[Records excerpted from a collection]

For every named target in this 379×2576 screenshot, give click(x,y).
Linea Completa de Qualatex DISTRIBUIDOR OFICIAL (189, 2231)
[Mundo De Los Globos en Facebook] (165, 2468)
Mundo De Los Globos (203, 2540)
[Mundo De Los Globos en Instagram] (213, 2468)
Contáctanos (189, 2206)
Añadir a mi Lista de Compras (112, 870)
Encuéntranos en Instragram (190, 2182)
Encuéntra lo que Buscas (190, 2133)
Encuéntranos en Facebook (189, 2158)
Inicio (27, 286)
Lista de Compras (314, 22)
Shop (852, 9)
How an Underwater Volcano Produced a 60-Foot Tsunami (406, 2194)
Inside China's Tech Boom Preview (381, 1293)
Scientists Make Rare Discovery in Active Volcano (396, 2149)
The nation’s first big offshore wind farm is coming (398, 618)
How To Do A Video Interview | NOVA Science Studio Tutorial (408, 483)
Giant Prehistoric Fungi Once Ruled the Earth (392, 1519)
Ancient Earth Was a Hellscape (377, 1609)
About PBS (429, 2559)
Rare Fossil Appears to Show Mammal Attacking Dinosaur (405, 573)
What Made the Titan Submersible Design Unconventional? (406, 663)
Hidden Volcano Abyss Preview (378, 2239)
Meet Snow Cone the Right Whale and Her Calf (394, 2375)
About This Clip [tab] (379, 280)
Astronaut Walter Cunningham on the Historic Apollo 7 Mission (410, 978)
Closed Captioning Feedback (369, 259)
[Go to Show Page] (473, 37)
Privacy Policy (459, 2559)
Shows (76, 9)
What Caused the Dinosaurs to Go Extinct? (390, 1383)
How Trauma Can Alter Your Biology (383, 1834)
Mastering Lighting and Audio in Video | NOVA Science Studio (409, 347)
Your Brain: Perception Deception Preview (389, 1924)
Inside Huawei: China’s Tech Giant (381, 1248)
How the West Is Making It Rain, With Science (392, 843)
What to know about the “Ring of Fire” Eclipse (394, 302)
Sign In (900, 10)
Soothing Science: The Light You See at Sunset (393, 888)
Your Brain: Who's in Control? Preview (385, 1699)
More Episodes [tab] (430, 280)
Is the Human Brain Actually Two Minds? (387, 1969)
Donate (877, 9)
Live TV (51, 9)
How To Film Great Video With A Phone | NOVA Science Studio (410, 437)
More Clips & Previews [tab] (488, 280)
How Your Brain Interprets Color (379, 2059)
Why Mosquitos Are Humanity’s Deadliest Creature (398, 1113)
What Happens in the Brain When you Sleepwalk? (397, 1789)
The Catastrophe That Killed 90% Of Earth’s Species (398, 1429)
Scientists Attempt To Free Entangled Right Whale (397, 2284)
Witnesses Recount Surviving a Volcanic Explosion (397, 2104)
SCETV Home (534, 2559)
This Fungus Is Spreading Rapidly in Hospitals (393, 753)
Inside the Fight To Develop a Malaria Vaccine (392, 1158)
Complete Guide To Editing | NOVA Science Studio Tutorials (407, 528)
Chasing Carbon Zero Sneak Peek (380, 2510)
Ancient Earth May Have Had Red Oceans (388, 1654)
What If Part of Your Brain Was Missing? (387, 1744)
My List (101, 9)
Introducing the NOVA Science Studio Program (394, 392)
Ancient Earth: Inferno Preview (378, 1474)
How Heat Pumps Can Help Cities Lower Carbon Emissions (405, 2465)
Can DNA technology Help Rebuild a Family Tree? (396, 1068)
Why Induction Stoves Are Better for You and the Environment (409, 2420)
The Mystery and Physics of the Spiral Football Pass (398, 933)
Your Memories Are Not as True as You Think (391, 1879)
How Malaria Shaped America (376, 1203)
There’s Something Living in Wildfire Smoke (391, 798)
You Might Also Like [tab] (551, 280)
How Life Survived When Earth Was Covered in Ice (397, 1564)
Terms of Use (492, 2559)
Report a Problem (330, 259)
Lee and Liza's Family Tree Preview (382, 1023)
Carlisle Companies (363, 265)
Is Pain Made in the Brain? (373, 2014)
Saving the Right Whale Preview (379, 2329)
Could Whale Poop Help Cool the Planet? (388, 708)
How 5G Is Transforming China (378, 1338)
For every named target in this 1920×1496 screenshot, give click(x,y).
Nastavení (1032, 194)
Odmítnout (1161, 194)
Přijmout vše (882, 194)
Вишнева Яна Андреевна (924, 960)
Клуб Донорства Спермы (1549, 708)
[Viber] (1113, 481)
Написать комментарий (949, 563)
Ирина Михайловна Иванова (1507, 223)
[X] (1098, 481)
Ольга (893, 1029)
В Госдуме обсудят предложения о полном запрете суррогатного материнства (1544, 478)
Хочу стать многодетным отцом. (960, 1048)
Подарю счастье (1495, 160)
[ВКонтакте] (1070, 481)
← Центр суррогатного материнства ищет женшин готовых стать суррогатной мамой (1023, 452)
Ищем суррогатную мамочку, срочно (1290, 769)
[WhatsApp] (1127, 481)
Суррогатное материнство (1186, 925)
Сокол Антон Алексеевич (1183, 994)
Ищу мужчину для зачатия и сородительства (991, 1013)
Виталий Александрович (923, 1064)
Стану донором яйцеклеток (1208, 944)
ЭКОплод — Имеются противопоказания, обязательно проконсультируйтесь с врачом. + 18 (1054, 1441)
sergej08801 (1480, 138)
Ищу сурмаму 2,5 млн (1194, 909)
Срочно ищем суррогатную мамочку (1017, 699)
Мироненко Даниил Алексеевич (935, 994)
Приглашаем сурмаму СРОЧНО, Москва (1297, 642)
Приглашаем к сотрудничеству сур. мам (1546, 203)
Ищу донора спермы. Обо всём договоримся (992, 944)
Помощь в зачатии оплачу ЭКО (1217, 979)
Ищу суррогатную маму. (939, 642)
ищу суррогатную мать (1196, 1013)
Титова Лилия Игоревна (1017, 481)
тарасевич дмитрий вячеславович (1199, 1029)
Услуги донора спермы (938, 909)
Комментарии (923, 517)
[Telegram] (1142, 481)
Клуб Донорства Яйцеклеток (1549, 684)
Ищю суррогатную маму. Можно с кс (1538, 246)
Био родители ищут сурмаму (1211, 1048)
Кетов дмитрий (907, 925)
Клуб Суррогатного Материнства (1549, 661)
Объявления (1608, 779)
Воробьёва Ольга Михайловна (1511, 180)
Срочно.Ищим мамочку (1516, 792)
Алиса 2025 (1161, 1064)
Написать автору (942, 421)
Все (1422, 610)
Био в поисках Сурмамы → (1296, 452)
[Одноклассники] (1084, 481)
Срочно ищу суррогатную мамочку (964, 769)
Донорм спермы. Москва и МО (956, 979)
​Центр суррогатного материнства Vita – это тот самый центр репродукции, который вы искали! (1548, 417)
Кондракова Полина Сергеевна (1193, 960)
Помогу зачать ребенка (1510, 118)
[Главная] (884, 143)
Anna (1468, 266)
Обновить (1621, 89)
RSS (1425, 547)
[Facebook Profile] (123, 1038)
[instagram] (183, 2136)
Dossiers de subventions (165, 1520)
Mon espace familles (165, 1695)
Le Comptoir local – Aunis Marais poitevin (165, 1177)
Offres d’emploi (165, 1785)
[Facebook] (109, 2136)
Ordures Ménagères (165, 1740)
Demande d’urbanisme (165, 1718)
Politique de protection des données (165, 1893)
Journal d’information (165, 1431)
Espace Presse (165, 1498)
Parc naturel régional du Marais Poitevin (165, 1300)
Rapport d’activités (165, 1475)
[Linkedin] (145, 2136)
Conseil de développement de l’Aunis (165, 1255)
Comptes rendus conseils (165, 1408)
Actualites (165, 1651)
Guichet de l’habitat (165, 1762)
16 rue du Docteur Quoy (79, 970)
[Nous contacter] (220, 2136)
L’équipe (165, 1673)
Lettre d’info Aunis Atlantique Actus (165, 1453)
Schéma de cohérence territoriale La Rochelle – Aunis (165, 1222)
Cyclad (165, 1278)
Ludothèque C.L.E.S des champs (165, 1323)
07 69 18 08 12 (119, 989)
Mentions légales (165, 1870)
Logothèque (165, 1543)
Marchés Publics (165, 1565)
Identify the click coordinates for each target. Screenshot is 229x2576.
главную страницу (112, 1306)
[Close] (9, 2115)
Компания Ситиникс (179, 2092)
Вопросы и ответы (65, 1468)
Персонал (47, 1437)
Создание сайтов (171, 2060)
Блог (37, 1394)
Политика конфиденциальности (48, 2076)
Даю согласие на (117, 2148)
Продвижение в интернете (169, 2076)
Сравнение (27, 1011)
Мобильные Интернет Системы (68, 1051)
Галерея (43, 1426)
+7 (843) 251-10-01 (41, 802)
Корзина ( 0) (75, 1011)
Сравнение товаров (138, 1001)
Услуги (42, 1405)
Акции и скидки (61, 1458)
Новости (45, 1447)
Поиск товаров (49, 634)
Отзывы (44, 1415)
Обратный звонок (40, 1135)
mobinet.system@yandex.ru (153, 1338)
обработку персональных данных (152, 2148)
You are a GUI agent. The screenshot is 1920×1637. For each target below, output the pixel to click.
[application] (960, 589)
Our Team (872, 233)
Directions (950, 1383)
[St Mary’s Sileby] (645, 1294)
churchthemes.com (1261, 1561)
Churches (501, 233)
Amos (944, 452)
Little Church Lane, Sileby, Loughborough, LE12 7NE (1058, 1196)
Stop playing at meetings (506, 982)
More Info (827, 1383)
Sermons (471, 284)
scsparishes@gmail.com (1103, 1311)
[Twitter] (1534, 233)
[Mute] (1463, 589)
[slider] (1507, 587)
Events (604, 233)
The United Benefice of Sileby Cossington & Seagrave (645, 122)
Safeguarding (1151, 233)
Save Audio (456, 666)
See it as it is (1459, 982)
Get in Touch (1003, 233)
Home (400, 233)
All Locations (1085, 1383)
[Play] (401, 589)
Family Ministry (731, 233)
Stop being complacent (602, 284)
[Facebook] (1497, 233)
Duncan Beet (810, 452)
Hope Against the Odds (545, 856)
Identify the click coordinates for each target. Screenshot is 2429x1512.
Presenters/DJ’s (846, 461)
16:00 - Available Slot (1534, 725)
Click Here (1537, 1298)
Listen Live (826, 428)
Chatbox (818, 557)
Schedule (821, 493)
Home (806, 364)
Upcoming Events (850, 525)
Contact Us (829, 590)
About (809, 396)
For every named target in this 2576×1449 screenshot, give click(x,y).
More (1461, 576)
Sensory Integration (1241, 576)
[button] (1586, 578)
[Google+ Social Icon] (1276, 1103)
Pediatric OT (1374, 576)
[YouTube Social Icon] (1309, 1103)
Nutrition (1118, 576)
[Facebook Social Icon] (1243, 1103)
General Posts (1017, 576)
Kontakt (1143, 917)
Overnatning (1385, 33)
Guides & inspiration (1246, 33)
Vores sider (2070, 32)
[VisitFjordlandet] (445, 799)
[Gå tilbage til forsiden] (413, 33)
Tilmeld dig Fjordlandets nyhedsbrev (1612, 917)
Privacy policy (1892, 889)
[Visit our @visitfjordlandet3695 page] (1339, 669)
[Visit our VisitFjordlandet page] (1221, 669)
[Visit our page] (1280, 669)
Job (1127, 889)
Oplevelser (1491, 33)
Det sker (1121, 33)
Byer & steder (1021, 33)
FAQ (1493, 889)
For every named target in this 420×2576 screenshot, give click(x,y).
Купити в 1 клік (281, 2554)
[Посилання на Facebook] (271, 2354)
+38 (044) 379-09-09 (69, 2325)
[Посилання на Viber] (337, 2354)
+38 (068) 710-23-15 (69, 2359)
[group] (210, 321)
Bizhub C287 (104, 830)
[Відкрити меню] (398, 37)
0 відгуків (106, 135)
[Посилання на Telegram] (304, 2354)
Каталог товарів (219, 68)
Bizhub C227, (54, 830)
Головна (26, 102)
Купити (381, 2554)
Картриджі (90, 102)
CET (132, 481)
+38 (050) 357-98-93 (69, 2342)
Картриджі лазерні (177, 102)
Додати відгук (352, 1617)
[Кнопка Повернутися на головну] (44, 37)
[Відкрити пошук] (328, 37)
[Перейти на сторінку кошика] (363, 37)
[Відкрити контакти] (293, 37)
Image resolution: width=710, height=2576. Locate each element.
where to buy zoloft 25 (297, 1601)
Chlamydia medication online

• **ABOUT THIS EXERCISE**
Check each line of the entries above for the string "Brain", and return those that contain it.

• **EXERCISE ANSWER**
Your Brain: Perception Deception Preview (389, 1924)
Your Brain: Who's in Control? Preview (385, 1699)
Is the Human Brain Actually Two Minds? (387, 1969)
How Your Brain Interprets Color (379, 2059)
What Happens in the Brain When you Sleepwalk? (397, 1789)
What If Part of Your Brain Was Missing? (387, 1744)
Is Pain Made in the Brain? (373, 2014)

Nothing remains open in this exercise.